What the documentary claimed
Director Dan Farah's The Age of Disclosure (2025) presents 34 senior U.S. officials — including Secretary of State Marco Rubio, Senators Kirsten Gillibrand and Mike Rounds, and Representatives Tim Burchett, André Carson, Dan Crenshaw, Mike Gallagher, and Anna Paulina Luna — discussing what the film calls an 80-year cover-up of non-human intelligence and a "Legacy Program" reverse-engineering recovered technology.
The film broke Amazon Prime's opening-weekend documentary revenue record. Its critic reception was lukewarm (27% on Rotten Tomatoes from 11 reviews); audience reception was strong (93% from 500+ ratings).
What PURSUE Release 01 actually contains
Release 01 is silent on the documentary's central claim. There is no Legacy Program file, no reverse-engineering documentation, no interagency cover-up summary. The Department of War's accompanying statement explicitly says the released materials "show no indication that the U.S. government has had any interaction with beings from other planets or that it has any reason to believe such beings have visited Earth."
Two readings, both internally consistent
The disclosure-skeptic reading: the documentary's claims are not corroborated by Release 01 because they were not, in fact, accurate. The senior officials shown speaking on camera are reporting what they were told by colleagues whose own credibility is unestablished; PURSUE's archive is what actually exists.
The disclosure-advocate reading: the documentary's claims are not corroborated because the Legacy Program is being protected at a higher classification tier than PURSUE accesses. Release 01 is the public-facing tranche; the substantive material remains held back.
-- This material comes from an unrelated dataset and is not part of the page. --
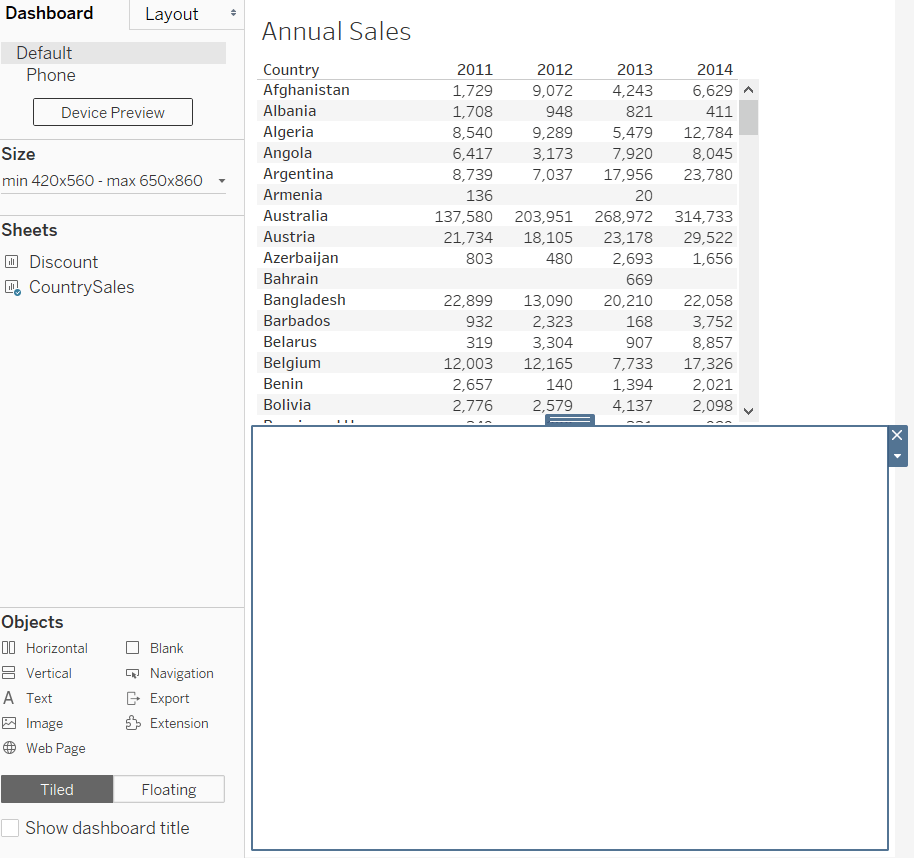Add a Navigation object
Image resolution: width=914 pixels, height=858 pixels.
click(x=170, y=672)
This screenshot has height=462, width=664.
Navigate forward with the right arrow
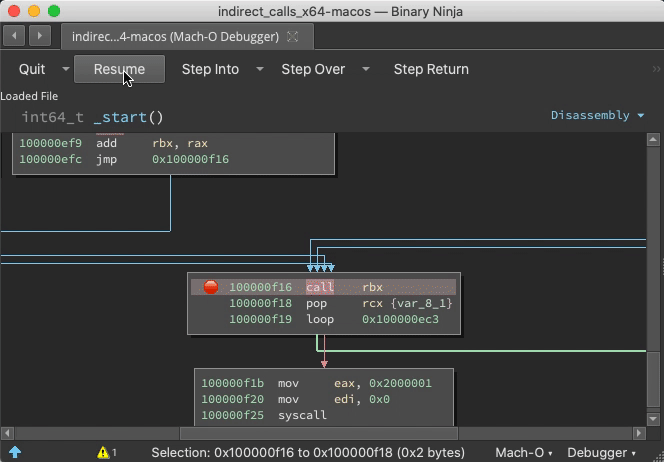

Both readings are internally consistent. Both can adjust to almost any future evidence. PURSUE itself does not adjudicate between them.
What would change the picture
A genuine settlement would require either: (a) future PURSUE tranches that contain Legacy Program records or other "non-human intelligence" documentation; or (b) future tranches that include the kind of negative inventory — a comprehensive "we have searched these archives and found nothing matching that description" — that would foreclose the disclosure-advocate reading.
Neither has been promised. Both are technically possible.